**Task statement:** Give the records once more, exactly as they stand.
**** Extracted information
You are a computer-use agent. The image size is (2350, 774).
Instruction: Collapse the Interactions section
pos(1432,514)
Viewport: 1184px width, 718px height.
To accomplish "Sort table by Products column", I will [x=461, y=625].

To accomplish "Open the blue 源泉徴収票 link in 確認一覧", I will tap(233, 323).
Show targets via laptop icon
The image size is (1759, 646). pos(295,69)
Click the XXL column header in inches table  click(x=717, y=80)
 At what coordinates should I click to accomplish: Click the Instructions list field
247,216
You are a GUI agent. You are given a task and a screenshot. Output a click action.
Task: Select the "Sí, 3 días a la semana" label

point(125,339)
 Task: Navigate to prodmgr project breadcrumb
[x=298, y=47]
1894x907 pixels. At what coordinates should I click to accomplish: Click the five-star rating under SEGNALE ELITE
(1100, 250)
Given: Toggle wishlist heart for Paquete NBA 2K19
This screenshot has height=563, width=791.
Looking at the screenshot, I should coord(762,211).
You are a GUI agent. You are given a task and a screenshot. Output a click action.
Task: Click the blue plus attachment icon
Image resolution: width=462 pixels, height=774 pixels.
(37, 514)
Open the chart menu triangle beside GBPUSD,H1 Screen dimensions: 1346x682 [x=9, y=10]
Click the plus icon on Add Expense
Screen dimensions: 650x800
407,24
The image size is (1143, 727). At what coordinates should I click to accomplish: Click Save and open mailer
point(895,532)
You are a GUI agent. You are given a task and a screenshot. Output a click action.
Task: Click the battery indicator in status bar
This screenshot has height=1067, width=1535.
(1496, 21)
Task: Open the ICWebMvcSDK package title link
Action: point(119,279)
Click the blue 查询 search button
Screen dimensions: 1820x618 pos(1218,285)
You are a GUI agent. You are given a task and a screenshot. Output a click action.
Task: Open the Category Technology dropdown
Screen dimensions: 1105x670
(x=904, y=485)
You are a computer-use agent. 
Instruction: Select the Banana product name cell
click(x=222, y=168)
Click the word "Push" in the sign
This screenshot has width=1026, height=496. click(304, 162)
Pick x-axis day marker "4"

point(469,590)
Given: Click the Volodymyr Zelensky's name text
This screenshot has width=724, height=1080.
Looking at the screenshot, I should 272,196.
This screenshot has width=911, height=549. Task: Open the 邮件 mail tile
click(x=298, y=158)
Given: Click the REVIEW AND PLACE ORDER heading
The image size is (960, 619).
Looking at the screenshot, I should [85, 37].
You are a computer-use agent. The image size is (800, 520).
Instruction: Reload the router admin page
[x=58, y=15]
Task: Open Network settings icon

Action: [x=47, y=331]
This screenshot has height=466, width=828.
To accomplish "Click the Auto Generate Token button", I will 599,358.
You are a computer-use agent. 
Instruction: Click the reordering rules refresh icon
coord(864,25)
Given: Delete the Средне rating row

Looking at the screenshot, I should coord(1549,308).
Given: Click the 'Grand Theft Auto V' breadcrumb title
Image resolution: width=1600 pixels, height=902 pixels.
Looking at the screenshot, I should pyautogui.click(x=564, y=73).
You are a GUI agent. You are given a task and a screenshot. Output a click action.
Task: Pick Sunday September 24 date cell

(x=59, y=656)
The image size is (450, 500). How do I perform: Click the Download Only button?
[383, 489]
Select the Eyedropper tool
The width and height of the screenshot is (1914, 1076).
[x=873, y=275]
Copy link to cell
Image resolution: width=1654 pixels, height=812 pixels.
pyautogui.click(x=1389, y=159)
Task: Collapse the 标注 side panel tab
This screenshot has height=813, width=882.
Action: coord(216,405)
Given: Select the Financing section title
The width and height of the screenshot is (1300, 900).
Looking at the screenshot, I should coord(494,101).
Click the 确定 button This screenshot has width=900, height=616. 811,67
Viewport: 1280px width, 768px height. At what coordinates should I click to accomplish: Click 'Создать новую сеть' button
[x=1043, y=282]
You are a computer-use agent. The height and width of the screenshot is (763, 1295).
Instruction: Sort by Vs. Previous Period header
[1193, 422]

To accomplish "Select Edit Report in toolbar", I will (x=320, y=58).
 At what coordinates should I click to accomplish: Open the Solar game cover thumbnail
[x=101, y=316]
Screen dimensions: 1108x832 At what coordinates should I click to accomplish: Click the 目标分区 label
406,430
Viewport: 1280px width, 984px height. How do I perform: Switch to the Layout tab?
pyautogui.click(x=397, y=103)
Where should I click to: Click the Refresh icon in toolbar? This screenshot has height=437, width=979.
********
**Worked solution:**
You are a computer-use agent. The image size is (2350, 774).
Instruction: Collapse the Interactions section
pos(1432,514)
Viewport: 1184px width, 718px height.
To accomplish "Sort table by Products column", I will [x=461, y=625].

To accomplish "Open the blue 源泉徴収票 link in 確認一覧", I will tap(233, 323).
Show targets via laptop icon
The image size is (1759, 646). pos(295,69)
Click the XXL column header in inches table  click(x=717, y=80)
 At what coordinates should I click to accomplish: Click the Instructions list field
247,216
You are a GUI agent. You are given a task and a screenshot. Output a click action.
Task: Select the "Sí, 3 días a la semana" label

point(125,339)
 Task: Navigate to prodmgr project breadcrumb
[x=298, y=47]
1894x907 pixels. At what coordinates should I click to accomplish: Click the five-star rating under SEGNALE ELITE
(1100, 250)
Given: Toggle wishlist heart for Paquete NBA 2K19
This screenshot has height=563, width=791.
Looking at the screenshot, I should coord(762,211).
You are a GUI agent. You are given a task and a screenshot. Output a click action.
Task: Click the blue plus attachment icon
Image resolution: width=462 pixels, height=774 pixels.
(37, 514)
Open the chart menu triangle beside GBPUSD,H1 Screen dimensions: 1346x682 [x=9, y=10]
Click the plus icon on Add Expense
Screen dimensions: 650x800
407,24
The image size is (1143, 727). At what coordinates should I click to accomplish: Click Save and open mailer
point(895,532)
You are a GUI agent. You are given a task and a screenshot. Output a click action.
Task: Click the battery indicator in status bar
This screenshot has height=1067, width=1535.
(1496, 21)
Task: Open the ICWebMvcSDK package title link
Action: point(119,279)
Click the blue 查询 search button
Screen dimensions: 1820x618 pos(1218,285)
You are a GUI agent. You are given a task and a screenshot. Output a click action.
Task: Open the Category Technology dropdown
Screen dimensions: 1105x670
(x=904, y=485)
You are a computer-use agent. 
Instruction: Select the Banana product name cell
click(x=222, y=168)
Click the word "Push" in the sign
This screenshot has width=1026, height=496. click(304, 162)
Pick x-axis day marker "4"

point(469,590)
Given: Click the Volodymyr Zelensky's name text
This screenshot has width=724, height=1080.
Looking at the screenshot, I should 272,196.
This screenshot has width=911, height=549. Task: Open the 邮件 mail tile
click(x=298, y=158)
Given: Click the REVIEW AND PLACE ORDER heading
The image size is (960, 619).
Looking at the screenshot, I should [85, 37].
You are a computer-use agent. The image size is (800, 520).
Instruction: Reload the router admin page
[x=58, y=15]
Task: Open Network settings icon

Action: [x=47, y=331]
This screenshot has height=466, width=828.
To accomplish "Click the Auto Generate Token button", I will 599,358.
You are a computer-use agent. 
Instruction: Click the reordering rules refresh icon
coord(864,25)
Given: Delete the Средне rating row

Looking at the screenshot, I should coord(1549,308).
Given: Click the 'Grand Theft Auto V' breadcrumb title
Image resolution: width=1600 pixels, height=902 pixels.
Looking at the screenshot, I should pyautogui.click(x=564, y=73).
You are a GUI agent. You are given a task and a screenshot. Output a click action.
Task: Pick Sunday September 24 date cell

(x=59, y=656)
The image size is (450, 500). How do I perform: Click the Download Only button?
[383, 489]
Select the Eyedropper tool
The width and height of the screenshot is (1914, 1076).
[x=873, y=275]
Copy link to cell
Image resolution: width=1654 pixels, height=812 pixels.
pyautogui.click(x=1389, y=159)
Task: Collapse the 标注 side panel tab
This screenshot has height=813, width=882.
Action: coord(216,405)
Given: Select the Financing section title
The width and height of the screenshot is (1300, 900).
Looking at the screenshot, I should coord(494,101).
Click the 确定 button This screenshot has width=900, height=616. 811,67
Viewport: 1280px width, 768px height. At what coordinates should I click to accomplish: Click 'Создать новую сеть' button
[x=1043, y=282]
You are a computer-use agent. The height and width of the screenshot is (763, 1295).
Instruction: Sort by Vs. Previous Period header
[1193, 422]

To accomplish "Select Edit Report in toolbar", I will (x=320, y=58).
 At what coordinates should I click to accomplish: Open the Solar game cover thumbnail
[x=101, y=316]
Screen dimensions: 1108x832 At what coordinates should I click to accomplish: Click the 目标分区 label
406,430
Viewport: 1280px width, 984px height. How do I perform: Switch to the Layout tab?
pyautogui.click(x=397, y=103)
Where should I click to: Click the Refresh icon in toolbar? This screenshot has height=437, width=979.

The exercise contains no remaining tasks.